THE PROBLEM:
Extend the documentation on Elm composite-key helpers, picking up right after its last sentence.

Start of EXCERPT PROVIDED

Helpers to work with composite keys.
It is difficult to work with composite keys in Elm due to various limitations:
This library resolves those issues by introducing type aliases for keys of various element sizes. All these types are generic to let developers to create their custom types to be comparable and they all have utility functions to compose them. Here's an example:
type alias MyEntity =
{ foo : String
, bar : Int
, baz : Float
}
-- myKey : Key3 Int String Float
myKey =
key3 .bar .foo .baz
Note: This file was generated using Elm code that is included as a comment at the end of the source code for this module. You can use that code to extend this module without too much manual work.
noKey : a -> Key0
Creates a key with zero elements.

End of EXCERPT PROVIDED
Start of SOURCE MATERIAL

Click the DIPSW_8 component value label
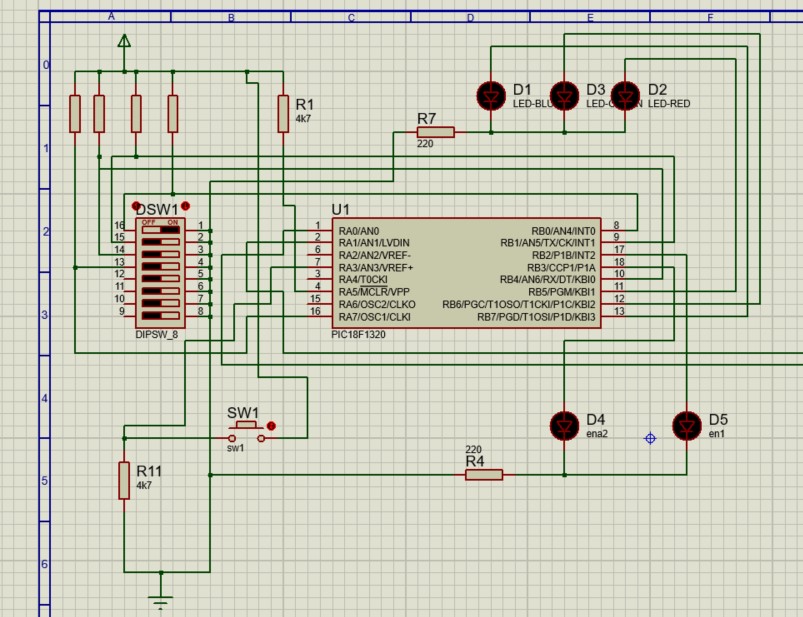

End of SOURCE MATERIAL

ANSWER TO THE EXERCISE:
key0 : a -> Key0
Creates a key with zero elements.
key2 : (a -> b1) -> (a -> b2) -> a -> Key2 b1 b2
Create a composite key with 2 elements.
key3 : (a -> b1) -> (a -> b2) -> (a -> b3) -> a -> Key3 b1 b2 b3
Create a composite key with 3 elements.
key4 : (a -> b1) -> (a -> b2) -> (a -> b3) -> (a -> b4) -> a -> Key4 b1 b2 b3 b4
Create a composite key with 4 elements.
key5 : (a -> b1) -> (a -> b2) -> (a -> b3) -> (a -> b4) -> (a -> b5) -> a -> Key5 b1 b2 b3 b4 b5
Create a composite key with 5 elements.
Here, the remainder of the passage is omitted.